By January 6, 2023March 20th, 2024Insights, Ransomware10 min read

To cope with increasingly costly pay-outs, providers are redefining the terms of cyber insurance to reduce their exposure. The implications could spell myriad changes for the cyber security industry. Whatever the outcome, it’s time for organisations to re-evaluate whether their policy will cover them against the attacks they are most susceptible to.

TL:DR

JUMPSEC explores the current state of cyber insurance, and whether its potentially diminished role presents a problem or an opportunity for organisations looking to reduce their cyber risk exposure.

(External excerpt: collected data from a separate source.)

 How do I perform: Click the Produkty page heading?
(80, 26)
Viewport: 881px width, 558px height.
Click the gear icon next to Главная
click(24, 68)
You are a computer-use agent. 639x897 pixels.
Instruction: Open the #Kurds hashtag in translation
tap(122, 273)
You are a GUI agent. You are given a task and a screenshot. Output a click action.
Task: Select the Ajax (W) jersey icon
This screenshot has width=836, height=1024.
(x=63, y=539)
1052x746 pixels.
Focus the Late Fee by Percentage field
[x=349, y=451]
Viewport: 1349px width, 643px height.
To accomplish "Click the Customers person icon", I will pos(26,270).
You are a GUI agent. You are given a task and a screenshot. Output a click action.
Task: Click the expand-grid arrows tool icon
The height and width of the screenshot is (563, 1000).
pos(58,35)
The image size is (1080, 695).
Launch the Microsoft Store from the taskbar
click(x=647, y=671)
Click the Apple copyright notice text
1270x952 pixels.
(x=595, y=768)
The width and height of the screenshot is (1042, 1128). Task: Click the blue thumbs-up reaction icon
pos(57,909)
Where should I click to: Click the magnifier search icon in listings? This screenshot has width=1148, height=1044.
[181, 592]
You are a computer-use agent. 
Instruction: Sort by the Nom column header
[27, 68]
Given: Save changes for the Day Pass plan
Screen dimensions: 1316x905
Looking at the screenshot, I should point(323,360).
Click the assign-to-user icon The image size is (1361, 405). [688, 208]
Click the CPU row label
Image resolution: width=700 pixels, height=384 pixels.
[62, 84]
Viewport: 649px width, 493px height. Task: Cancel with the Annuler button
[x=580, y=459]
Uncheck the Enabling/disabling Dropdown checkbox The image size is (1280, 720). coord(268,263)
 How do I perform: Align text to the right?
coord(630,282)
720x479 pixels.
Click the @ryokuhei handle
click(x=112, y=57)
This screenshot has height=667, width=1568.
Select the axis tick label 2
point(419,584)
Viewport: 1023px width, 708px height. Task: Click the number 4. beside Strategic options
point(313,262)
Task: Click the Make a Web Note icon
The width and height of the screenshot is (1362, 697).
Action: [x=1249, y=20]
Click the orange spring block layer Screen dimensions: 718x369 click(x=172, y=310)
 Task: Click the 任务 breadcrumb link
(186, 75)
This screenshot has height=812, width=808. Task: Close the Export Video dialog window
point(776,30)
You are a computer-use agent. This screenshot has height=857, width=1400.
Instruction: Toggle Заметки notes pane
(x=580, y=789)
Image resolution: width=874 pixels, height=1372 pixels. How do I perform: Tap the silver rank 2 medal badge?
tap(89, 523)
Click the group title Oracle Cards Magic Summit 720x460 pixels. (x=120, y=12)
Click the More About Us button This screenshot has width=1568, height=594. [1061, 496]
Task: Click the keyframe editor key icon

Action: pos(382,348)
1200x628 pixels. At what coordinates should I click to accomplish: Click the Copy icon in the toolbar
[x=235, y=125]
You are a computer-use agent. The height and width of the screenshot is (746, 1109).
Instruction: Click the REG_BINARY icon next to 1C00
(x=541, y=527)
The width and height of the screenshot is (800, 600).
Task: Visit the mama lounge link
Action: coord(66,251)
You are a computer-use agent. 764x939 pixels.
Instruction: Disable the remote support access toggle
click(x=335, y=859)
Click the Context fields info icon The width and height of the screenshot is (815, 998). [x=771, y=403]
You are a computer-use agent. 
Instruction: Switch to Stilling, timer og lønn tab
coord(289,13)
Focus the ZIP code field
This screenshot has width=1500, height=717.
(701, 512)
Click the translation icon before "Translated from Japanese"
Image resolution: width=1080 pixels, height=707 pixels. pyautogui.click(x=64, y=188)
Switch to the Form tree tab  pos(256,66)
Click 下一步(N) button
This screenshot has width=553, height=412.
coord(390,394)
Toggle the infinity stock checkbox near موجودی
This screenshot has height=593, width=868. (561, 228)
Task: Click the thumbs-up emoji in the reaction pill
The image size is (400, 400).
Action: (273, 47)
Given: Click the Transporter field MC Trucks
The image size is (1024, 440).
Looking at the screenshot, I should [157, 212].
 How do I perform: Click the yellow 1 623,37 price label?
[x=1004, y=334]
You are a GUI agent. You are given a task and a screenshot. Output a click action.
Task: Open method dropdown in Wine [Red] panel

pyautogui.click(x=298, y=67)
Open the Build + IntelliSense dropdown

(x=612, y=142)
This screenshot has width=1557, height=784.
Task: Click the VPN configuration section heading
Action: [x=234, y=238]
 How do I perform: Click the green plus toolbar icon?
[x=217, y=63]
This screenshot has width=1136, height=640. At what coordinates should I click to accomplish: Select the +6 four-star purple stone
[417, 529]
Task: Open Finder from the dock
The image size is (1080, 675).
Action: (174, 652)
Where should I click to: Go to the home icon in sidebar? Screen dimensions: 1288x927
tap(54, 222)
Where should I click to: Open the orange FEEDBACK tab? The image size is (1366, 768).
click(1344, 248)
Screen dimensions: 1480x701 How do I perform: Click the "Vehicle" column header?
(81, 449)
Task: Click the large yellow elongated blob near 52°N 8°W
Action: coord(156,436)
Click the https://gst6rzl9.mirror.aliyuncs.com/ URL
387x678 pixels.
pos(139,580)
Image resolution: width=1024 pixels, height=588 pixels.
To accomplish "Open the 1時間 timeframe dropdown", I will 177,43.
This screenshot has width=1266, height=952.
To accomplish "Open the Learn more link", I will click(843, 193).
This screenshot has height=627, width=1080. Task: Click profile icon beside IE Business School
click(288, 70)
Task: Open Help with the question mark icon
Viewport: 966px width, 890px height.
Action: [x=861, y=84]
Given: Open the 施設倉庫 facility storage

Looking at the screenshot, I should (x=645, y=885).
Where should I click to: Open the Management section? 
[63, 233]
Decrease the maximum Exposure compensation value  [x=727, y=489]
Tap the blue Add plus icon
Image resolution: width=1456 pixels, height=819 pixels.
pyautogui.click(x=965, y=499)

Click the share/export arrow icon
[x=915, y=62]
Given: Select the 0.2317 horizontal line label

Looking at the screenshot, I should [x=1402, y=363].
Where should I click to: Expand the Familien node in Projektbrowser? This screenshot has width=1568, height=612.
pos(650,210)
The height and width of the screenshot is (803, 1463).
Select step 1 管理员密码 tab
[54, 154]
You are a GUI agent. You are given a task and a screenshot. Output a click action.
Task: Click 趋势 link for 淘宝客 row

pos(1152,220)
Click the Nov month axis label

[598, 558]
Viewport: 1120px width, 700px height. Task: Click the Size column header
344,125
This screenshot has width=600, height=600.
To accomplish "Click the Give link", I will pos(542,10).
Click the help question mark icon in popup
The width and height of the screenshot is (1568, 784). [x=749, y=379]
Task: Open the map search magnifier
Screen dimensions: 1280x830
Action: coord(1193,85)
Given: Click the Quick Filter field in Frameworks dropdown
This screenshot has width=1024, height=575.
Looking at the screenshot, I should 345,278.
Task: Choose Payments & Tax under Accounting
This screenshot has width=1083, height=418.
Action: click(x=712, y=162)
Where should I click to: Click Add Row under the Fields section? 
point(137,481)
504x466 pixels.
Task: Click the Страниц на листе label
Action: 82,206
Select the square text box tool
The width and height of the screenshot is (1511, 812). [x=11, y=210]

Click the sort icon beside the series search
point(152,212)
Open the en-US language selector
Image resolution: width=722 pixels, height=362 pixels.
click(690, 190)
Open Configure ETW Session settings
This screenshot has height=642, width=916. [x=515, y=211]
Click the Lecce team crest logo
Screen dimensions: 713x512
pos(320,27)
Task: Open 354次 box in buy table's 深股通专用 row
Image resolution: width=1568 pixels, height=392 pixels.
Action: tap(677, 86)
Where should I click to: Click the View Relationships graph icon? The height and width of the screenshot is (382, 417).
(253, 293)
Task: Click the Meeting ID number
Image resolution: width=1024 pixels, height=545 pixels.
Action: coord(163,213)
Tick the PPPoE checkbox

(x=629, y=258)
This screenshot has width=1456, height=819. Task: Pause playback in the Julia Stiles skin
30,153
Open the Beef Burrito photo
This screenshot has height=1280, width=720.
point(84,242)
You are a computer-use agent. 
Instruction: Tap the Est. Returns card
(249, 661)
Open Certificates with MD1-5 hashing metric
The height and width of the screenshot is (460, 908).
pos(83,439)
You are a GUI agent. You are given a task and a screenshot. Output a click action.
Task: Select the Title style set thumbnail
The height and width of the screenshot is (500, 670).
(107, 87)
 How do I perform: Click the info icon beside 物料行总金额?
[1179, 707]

  • Cyber insurance loss ratios are now consistently above 60%, presenting an existential threat to the insurance industry and making cyber risk unprofitable to the extent that it may become uninsurable.
  • Cyber insurance premiums have risen by over 94% from 2019 to 2022, in large part due to the rise of ransomware over that period. While cyber-insurance appears to be growing sustainably, this is predominantly due to premium costs, not increased take-up rates or expanded coverage.
  • The Merck and Mondelez insurance settlements of $1.4b and up to $100m (stemming from the Russian NotPetya attacks in 2017) have prompted insurers to tighten terminology on ‘state actor’ attacks to further limit their risk exposure, whilst simultaneously raising premiums.
  • Less than 1% of UK organisations have claimed on their cyber-insurance policy. Faced with inflated premiums, increasingly demanding compliance requirements, and doubts surrounding the payment of legitimate claims, organisations are now forced to reconsider the value of cyber insurance.

Making the market

AIG first took cyber insurance to market in 1997 in a bid to gain market share despite any actuarial data to inform policies or premiums – making it completely unknown territory. Whilst more established today, cyber insurance is still a highly unpredictable landscape compared to other forms of insurance cover.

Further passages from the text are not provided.